(Pointing records for text and elements)
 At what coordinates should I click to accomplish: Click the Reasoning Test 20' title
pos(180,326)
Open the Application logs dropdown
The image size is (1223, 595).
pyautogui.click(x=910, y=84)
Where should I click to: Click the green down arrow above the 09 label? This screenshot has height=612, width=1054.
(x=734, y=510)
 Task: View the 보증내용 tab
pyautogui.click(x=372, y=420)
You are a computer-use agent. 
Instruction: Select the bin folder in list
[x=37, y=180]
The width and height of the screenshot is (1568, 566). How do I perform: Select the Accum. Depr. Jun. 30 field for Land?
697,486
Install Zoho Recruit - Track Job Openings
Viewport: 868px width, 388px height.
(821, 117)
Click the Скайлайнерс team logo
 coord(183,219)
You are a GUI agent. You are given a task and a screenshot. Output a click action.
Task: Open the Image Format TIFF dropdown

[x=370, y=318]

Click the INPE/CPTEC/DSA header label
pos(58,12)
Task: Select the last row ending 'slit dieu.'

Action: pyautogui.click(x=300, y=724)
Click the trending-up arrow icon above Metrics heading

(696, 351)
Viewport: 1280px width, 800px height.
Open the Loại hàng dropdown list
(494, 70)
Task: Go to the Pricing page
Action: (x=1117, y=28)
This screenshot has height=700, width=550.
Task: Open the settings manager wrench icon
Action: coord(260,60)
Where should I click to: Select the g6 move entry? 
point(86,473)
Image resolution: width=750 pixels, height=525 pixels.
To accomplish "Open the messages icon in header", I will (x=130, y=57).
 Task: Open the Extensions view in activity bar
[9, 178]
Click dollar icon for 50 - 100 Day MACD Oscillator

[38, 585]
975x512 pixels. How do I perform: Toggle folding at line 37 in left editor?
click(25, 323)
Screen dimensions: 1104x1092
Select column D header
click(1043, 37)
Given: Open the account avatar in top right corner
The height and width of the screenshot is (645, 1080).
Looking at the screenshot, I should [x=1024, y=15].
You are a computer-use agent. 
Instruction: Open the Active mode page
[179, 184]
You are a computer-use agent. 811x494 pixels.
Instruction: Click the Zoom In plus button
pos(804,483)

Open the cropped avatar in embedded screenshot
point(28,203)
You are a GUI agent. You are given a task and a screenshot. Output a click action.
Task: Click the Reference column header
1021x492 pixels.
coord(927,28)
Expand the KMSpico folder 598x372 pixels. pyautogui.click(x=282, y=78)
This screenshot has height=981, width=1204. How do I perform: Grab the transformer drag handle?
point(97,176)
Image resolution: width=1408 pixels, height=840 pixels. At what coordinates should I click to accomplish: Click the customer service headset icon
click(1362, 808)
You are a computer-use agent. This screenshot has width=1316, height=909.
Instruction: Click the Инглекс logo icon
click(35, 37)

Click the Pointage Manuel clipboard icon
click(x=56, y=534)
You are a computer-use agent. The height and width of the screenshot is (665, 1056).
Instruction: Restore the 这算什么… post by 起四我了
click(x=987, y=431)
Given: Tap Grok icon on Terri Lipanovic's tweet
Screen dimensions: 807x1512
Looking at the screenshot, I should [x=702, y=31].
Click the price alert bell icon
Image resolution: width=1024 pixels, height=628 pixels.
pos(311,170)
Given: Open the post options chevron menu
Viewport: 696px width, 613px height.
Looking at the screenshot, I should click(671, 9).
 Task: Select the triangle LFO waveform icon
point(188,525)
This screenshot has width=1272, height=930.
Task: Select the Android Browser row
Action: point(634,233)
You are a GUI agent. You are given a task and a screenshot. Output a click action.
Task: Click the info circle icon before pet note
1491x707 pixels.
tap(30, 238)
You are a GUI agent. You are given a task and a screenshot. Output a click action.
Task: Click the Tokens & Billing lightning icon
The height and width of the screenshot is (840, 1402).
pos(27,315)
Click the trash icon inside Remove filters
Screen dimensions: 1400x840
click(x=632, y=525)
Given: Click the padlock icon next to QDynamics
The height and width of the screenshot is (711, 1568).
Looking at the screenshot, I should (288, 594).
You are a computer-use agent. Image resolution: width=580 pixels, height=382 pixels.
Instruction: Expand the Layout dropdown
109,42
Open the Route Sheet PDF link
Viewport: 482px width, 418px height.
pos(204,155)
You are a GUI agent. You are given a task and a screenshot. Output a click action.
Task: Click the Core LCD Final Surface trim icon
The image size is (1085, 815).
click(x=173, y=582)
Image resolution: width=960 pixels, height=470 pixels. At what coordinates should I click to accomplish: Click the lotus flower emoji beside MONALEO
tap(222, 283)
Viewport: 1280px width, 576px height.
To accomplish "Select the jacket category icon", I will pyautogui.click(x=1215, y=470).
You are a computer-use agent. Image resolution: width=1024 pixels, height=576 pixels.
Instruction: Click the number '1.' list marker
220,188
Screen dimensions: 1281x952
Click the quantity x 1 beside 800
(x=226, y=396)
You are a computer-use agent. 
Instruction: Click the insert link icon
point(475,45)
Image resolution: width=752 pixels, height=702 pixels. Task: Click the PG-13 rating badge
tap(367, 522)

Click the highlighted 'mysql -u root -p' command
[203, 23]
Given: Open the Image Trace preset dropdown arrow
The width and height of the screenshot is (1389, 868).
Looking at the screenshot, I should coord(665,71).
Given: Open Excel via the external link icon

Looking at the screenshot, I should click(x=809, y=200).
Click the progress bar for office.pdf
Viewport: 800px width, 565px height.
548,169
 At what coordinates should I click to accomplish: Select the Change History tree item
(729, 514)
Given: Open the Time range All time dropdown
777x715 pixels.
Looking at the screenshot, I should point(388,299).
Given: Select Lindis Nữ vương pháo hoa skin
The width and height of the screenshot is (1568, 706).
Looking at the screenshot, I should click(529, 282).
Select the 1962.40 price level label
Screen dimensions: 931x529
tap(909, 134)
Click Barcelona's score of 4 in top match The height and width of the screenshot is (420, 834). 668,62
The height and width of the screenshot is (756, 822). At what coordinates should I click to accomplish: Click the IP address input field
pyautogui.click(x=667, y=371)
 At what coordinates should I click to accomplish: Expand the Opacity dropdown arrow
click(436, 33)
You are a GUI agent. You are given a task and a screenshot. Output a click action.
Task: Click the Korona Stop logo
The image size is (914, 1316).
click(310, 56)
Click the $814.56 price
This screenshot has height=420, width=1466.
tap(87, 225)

### Task statement
Please rewrite the records above with "Where should I click to" swapped for "Which point should I click to" everywhere, leaving everything else unchanged.

### Answer
 At what coordinates should I click to accomplish: Click the Reasoning Test 20' title
pos(180,326)
Open the Application logs dropdown
The image size is (1223, 595).
pyautogui.click(x=910, y=84)
Which point should I click to: Click the green down arrow above the 09 label? This screenshot has height=612, width=1054.
(x=734, y=510)
 Task: View the 보증내용 tab
pyautogui.click(x=372, y=420)
You are a computer-use agent. 
Instruction: Select the bin folder in list
[x=37, y=180]
The width and height of the screenshot is (1568, 566). How do I perform: Select the Accum. Depr. Jun. 30 field for Land?
697,486
Install Zoho Recruit - Track Job Openings
Viewport: 868px width, 388px height.
(821, 117)
Click the Скайлайнерс team logo
 coord(183,219)
You are a GUI agent. You are given a task and a screenshot. Output a click action.
Task: Open the Image Format TIFF dropdown

[x=370, y=318]

Click the INPE/CPTEC/DSA header label
pos(58,12)
Task: Select the last row ending 'slit dieu.'

Action: pyautogui.click(x=300, y=724)
Click the trending-up arrow icon above Metrics heading

(696, 351)
Viewport: 1280px width, 800px height.
Open the Loại hàng dropdown list
(494, 70)
Task: Go to the Pricing page
Action: (x=1117, y=28)
This screenshot has height=700, width=550.
Task: Open the settings manager wrench icon
Action: coord(260,60)
Which point should I click to: Select the g6 move entry? 
point(86,473)
Image resolution: width=750 pixels, height=525 pixels.
To accomplish "Open the messages icon in header", I will (x=130, y=57).
 Task: Open the Extensions view in activity bar
[9, 178]
Click dollar icon for 50 - 100 Day MACD Oscillator

[38, 585]
975x512 pixels. How do I perform: Toggle folding at line 37 in left editor?
click(25, 323)
Screen dimensions: 1104x1092
Select column D header
click(1043, 37)
Given: Open the account avatar in top right corner
The height and width of the screenshot is (645, 1080).
Looking at the screenshot, I should [x=1024, y=15].
You are a computer-use agent. 
Instruction: Open the Active mode page
[179, 184]
You are a computer-use agent. 811x494 pixels.
Instruction: Click the Zoom In plus button
pos(804,483)

Open the cropped avatar in embedded screenshot
point(28,203)
You are a GUI agent. You are given a task and a screenshot. Output a click action.
Task: Click the Reference column header
1021x492 pixels.
coord(927,28)
Expand the KMSpico folder 598x372 pixels. pyautogui.click(x=282, y=78)
This screenshot has height=981, width=1204. How do I perform: Grab the transformer drag handle?
point(97,176)
Image resolution: width=1408 pixels, height=840 pixels. At what coordinates should I click to accomplish: Click the customer service headset icon
click(1362, 808)
You are a computer-use agent. This screenshot has width=1316, height=909.
Instruction: Click the Инглекс logo icon
click(35, 37)

Click the Pointage Manuel clipboard icon
click(x=56, y=534)
You are a computer-use agent. The height and width of the screenshot is (665, 1056).
Instruction: Restore the 这算什么… post by 起四我了
click(x=987, y=431)
Given: Tap Grok icon on Terri Lipanovic's tweet
Screen dimensions: 807x1512
Looking at the screenshot, I should [x=702, y=31].
Click the price alert bell icon
Image resolution: width=1024 pixels, height=628 pixels.
pos(311,170)
Given: Open the post options chevron menu
Viewport: 696px width, 613px height.
Looking at the screenshot, I should click(671, 9).
 Task: Select the triangle LFO waveform icon
point(188,525)
This screenshot has width=1272, height=930.
Task: Select the Android Browser row
Action: point(634,233)
You are a GUI agent. You are given a task and a screenshot. Output a click action.
Task: Click the info circle icon before pet note
1491x707 pixels.
tap(30, 238)
You are a GUI agent. You are given a task and a screenshot. Output a click action.
Task: Click the Tokens & Billing lightning icon
The height and width of the screenshot is (840, 1402).
pos(27,315)
Click the trash icon inside Remove filters
Screen dimensions: 1400x840
click(x=632, y=525)
Given: Click the padlock icon next to QDynamics
The height and width of the screenshot is (711, 1568).
Looking at the screenshot, I should (288, 594).
You are a computer-use agent. Image resolution: width=580 pixels, height=382 pixels.
Instruction: Expand the Layout dropdown
109,42
Open the Route Sheet PDF link
Viewport: 482px width, 418px height.
pos(204,155)
You are a GUI agent. You are given a task and a screenshot. Output a click action.
Task: Click the Core LCD Final Surface trim icon
The image size is (1085, 815).
click(x=173, y=582)
Image resolution: width=960 pixels, height=470 pixels. At what coordinates should I click to accomplish: Click the lotus flower emoji beside MONALEO
tap(222, 283)
Viewport: 1280px width, 576px height.
To accomplish "Select the jacket category icon", I will pyautogui.click(x=1215, y=470).
You are a computer-use agent. Image resolution: width=1024 pixels, height=576 pixels.
Instruction: Click the number '1.' list marker
220,188
Screen dimensions: 1281x952
Click the quantity x 1 beside 800
(x=226, y=396)
You are a computer-use agent. 
Instruction: Click the insert link icon
point(475,45)
Image resolution: width=752 pixels, height=702 pixels. Task: Click the PG-13 rating badge
tap(367, 522)

Click the highlighted 'mysql -u root -p' command
[203, 23]
Given: Open the Image Trace preset dropdown arrow
The width and height of the screenshot is (1389, 868).
Looking at the screenshot, I should coord(665,71).
Given: Open Excel via the external link icon

Looking at the screenshot, I should click(x=809, y=200).
Click the progress bar for office.pdf
Viewport: 800px width, 565px height.
548,169
 At what coordinates should I click to accomplish: Select the Change History tree item
(729, 514)
Given: Open the Time range All time dropdown
777x715 pixels.
Looking at the screenshot, I should point(388,299).
Given: Select Lindis Nữ vương pháo hoa skin
The width and height of the screenshot is (1568, 706).
Looking at the screenshot, I should click(529, 282).
Select the 1962.40 price level label
Screen dimensions: 931x529
tap(909, 134)
Click Barcelona's score of 4 in top match The height and width of the screenshot is (420, 834). 668,62
The height and width of the screenshot is (756, 822). At what coordinates should I click to accomplish: Click the IP address input field
pyautogui.click(x=667, y=371)
 At what coordinates should I click to accomplish: Expand the Opacity dropdown arrow
click(436, 33)
You are a GUI agent. You are given a task and a screenshot. Output a click action.
Task: Click the Korona Stop logo
The image size is (914, 1316).
click(310, 56)
Click the $814.56 price
This screenshot has height=420, width=1466.
tap(87, 225)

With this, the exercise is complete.